# EXERCISE INSTRUCTIONS
Copy the records below word for word, leaving out the images.

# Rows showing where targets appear
================================

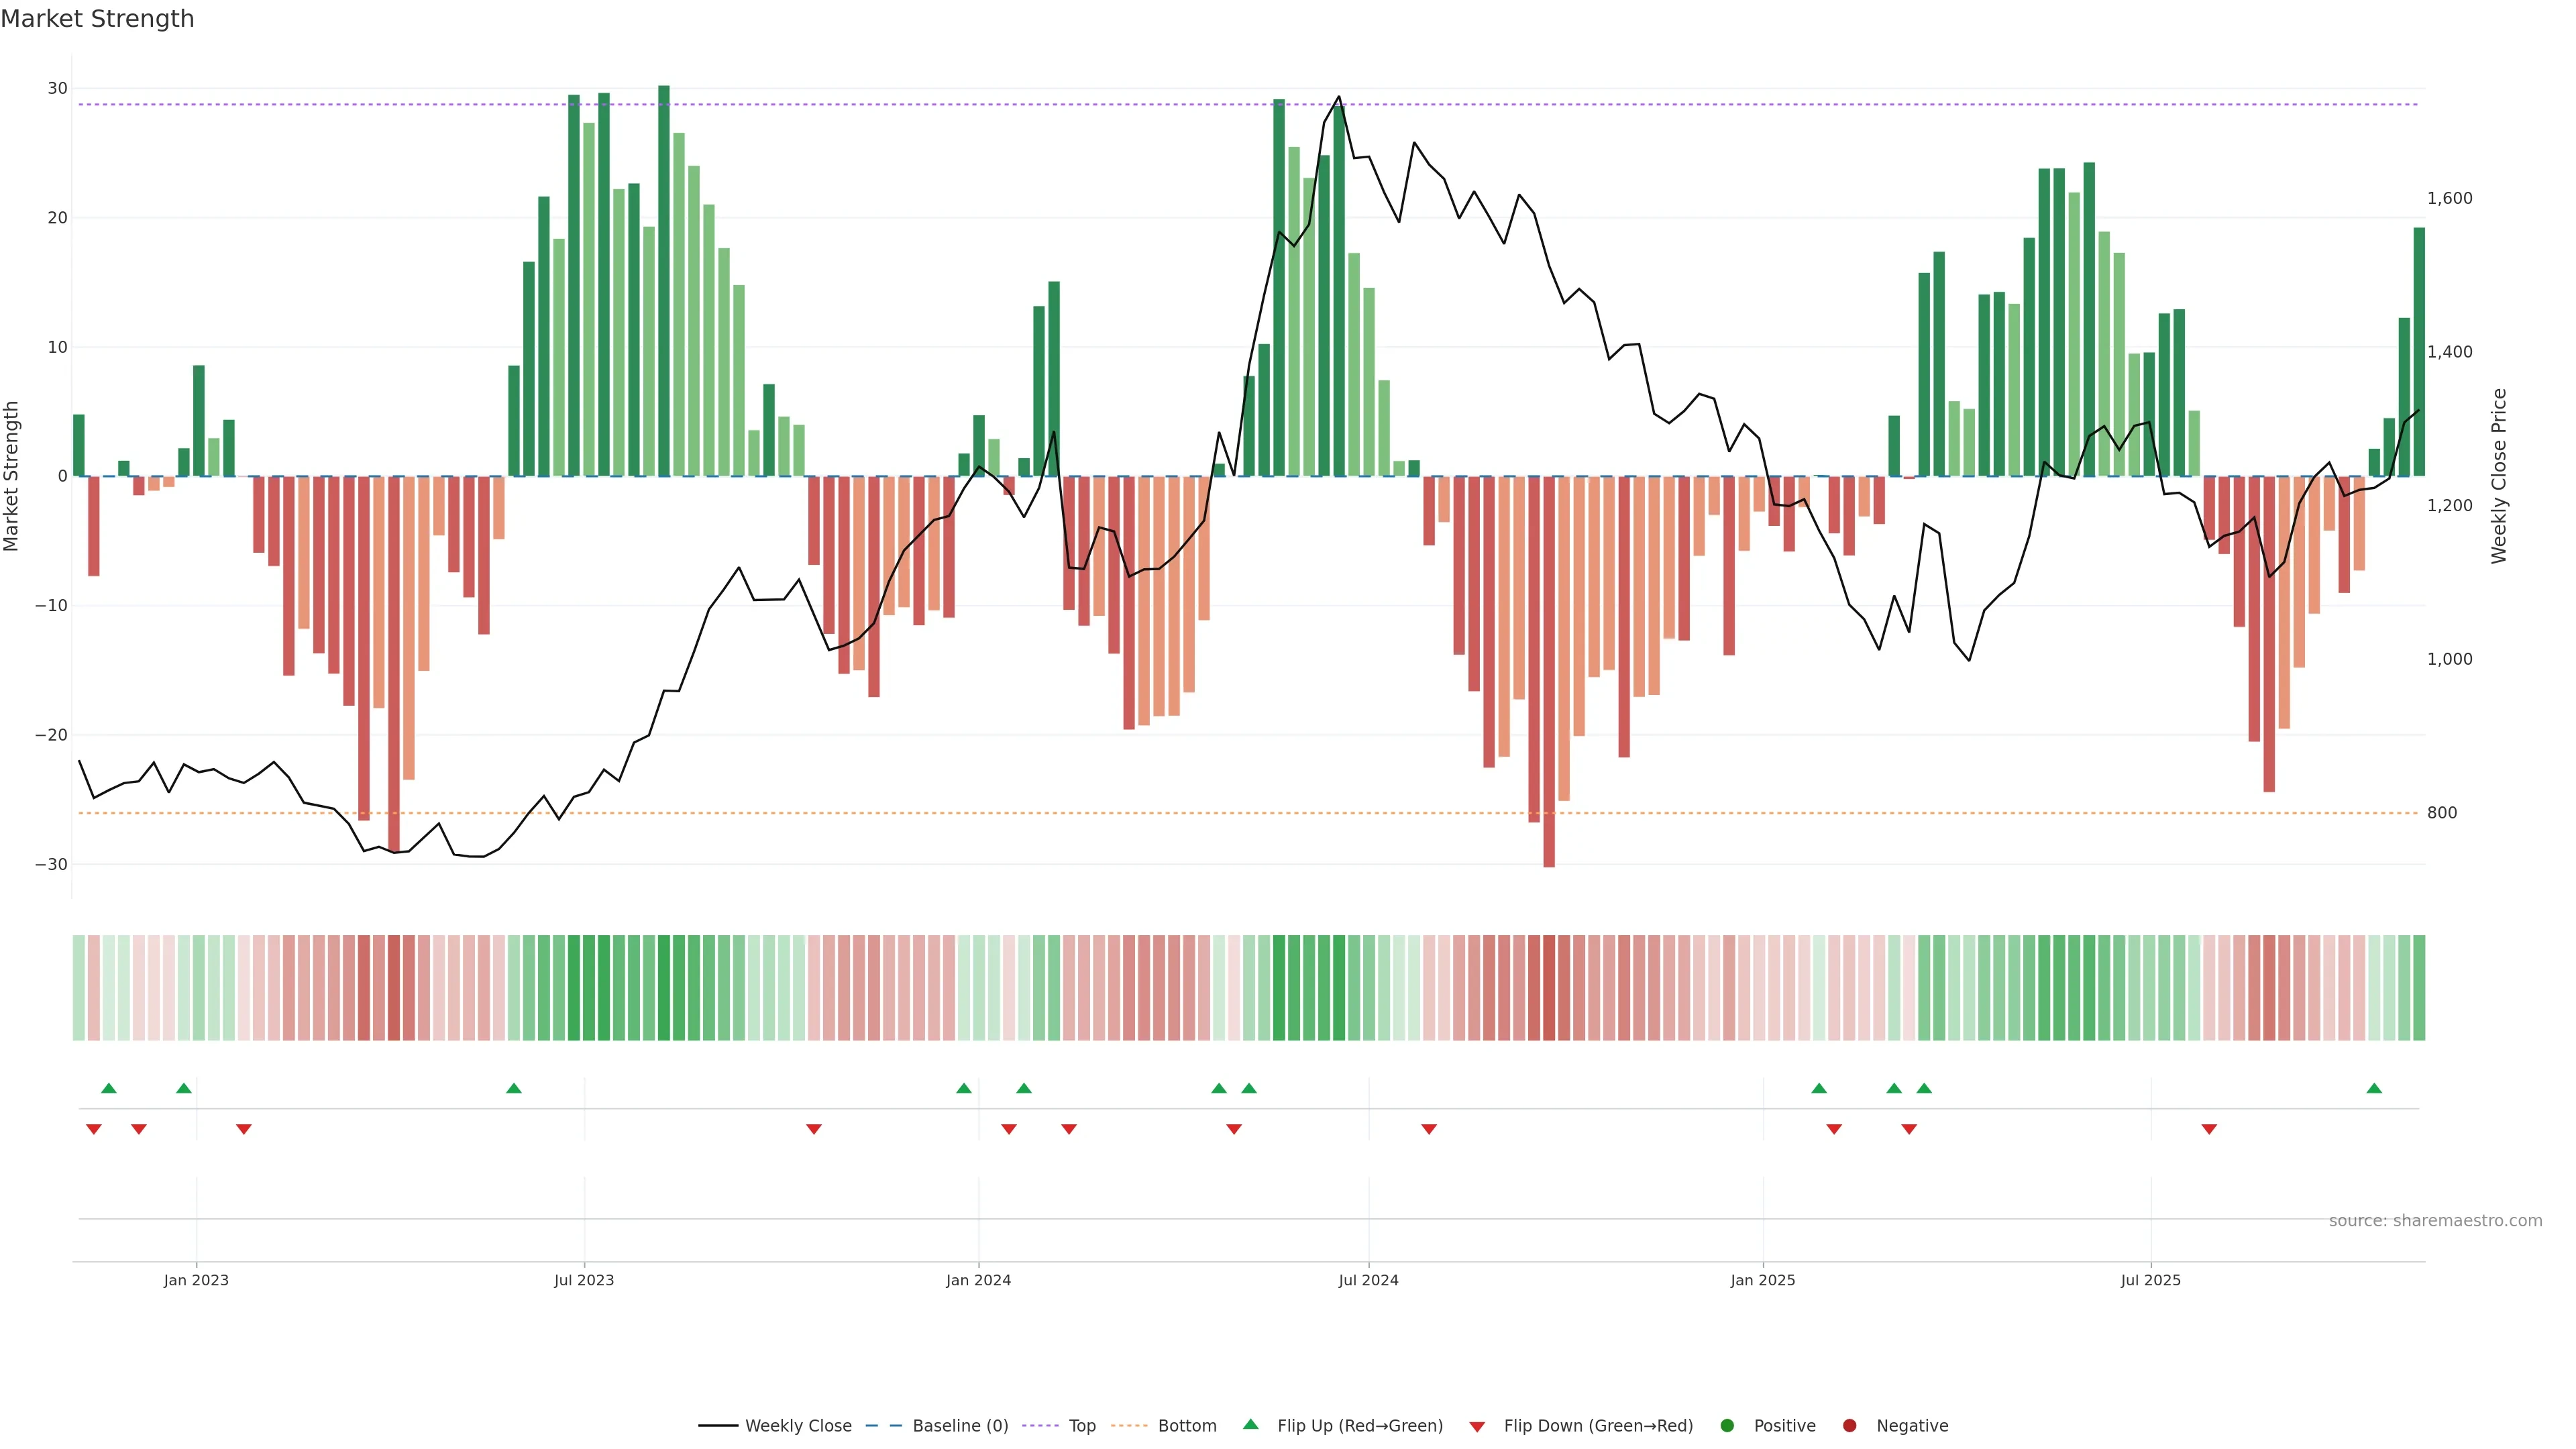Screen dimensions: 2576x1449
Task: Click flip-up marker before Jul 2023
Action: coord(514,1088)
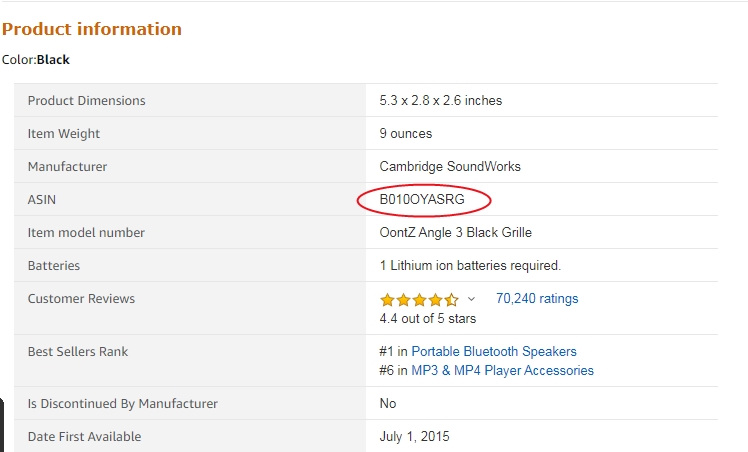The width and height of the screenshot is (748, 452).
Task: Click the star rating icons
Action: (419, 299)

================================

# RIGHT ANSWER
Screen dimensions: 2576x1449
Task: Click flip-up marker before Jul 2023
Action: coord(514,1088)
The width and height of the screenshot is (748, 452).
Task: Click the star rating icons
Action: (419, 299)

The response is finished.